Over the grows I experimented with topping, FIM technique, SOG and LST techniques to maximize yeild.  All had results but not all had what I was looking for.  I did realize that a larger number of smaller plants is both easier and quicker.  In addition i noticed that leaving the plants main cola, as opposed to topping, gives a better yeild with less plants.  I guess because the weight of the biggest cola is more than the smaller ones formed from topping.

So now I am looking to get these buds really dense and fat.  The main reason I grow bud is to save $$ and smoke for almost free.  Having said that... At this point in time I have no money to better my grow room with stronger lights or CO2 makers or anything like that.  Or any cash to get more nutes.  Although i have enough nutes for this grow.

Does anyone know any ways to increase the density of my buds using perhaps household items, or easy DIY methods??  I usually keep them under 12/12 until the tichs are 50% opaque and 50% amber. Usually a little more toward the amber side.  Would waiting longer sacrifice potency and my preferred high for bud weight??
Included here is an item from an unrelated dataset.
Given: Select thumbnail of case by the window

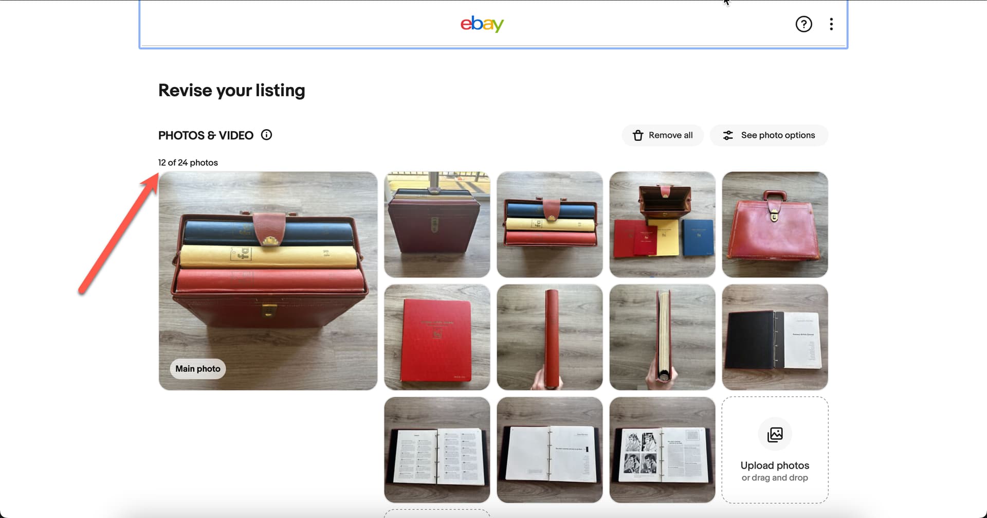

I plan to try some half-*** CO2 ideas soon.  Such as yeast and sugar in a soda bottle.  I also heard that foliar feeding with seltzer helps boost CO2.  
ANY feedback is greatly appreciated.


----------



## chiefMOJOrisin (Feb 24, 2007)

also..what would the result be if I left them under 12/12 until ALL the trichomes were amber??


----------



## Mr.Wakenbake (Feb 25, 2007)

Hmm... well for one with organics you can probably be feeding almost every watering in flower. Without doing anything other than just keeping them as healthy as possible there really is much more than you can do.

Keep the temps low, keep the humidity down, keep the lights close, and keep the plants healthy.Most people don't know how much a reduced yeild can come from a simple defficiency or a over nute problem. Over Fertilization at any point in the plants life can reduce yeild by 50%.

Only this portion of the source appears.